INSTRUCTION: Extract every line from the rows below that contains the word "resolution".

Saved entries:
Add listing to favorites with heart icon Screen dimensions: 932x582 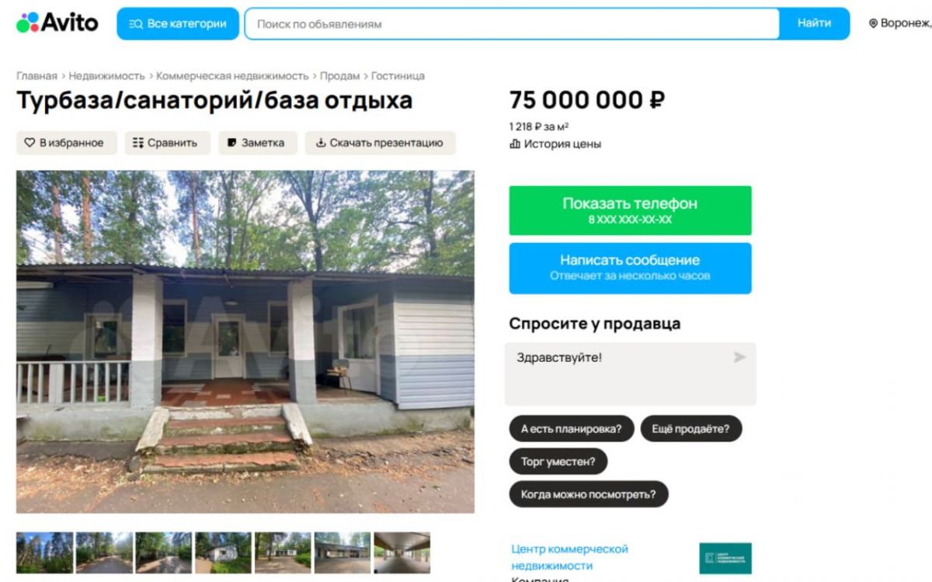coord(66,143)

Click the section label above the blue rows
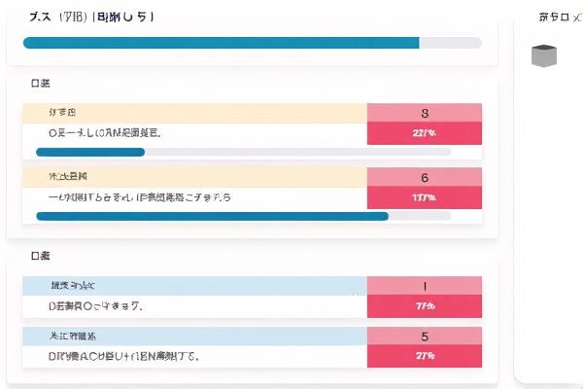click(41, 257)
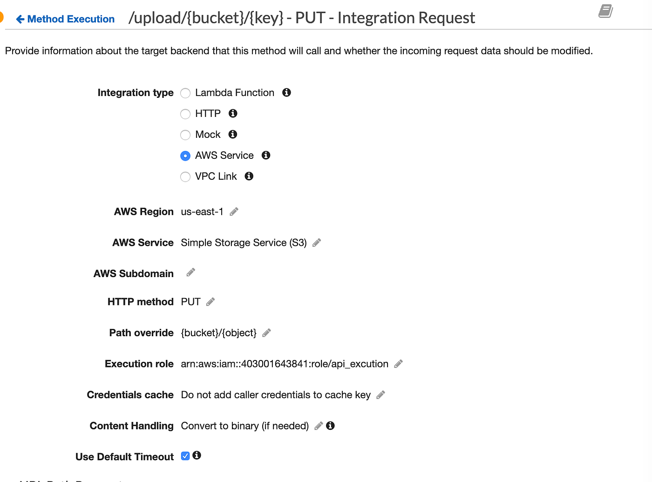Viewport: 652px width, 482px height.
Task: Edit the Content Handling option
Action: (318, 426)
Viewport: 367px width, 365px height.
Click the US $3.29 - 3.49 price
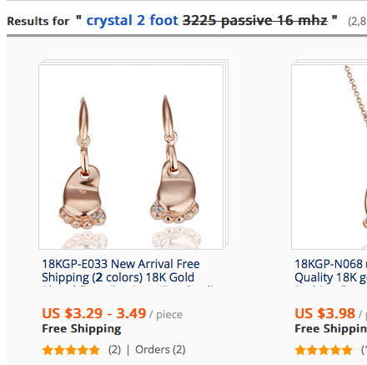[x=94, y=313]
* * *
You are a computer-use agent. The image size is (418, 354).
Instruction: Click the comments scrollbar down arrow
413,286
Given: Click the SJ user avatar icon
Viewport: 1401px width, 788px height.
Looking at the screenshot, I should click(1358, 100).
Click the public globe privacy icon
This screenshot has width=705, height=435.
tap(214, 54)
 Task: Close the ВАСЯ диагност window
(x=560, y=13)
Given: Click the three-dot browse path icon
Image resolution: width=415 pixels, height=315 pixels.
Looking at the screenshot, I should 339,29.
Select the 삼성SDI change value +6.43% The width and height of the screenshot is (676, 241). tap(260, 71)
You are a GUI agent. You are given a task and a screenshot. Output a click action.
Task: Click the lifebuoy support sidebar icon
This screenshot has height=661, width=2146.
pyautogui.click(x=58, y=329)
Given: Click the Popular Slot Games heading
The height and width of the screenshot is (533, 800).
--
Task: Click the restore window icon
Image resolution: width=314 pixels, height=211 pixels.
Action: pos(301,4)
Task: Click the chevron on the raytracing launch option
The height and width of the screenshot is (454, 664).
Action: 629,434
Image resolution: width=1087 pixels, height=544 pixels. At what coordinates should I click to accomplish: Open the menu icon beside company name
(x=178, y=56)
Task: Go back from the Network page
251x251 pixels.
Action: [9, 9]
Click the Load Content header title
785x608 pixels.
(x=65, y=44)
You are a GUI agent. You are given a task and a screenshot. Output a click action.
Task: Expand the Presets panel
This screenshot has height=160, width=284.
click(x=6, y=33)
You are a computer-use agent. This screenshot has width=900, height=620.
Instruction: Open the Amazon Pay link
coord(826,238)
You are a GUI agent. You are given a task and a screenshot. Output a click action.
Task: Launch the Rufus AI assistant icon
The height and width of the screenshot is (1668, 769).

RESULT FOR THIS TASK:
Image resolution: width=415 pixels, height=315 pixels.
Image resolution: width=314 pixels, height=211 pixels.
Image resolution: width=1087 pixels, height=544 pixels. At what coordinates should I click to accomplish: Open the menu icon beside company name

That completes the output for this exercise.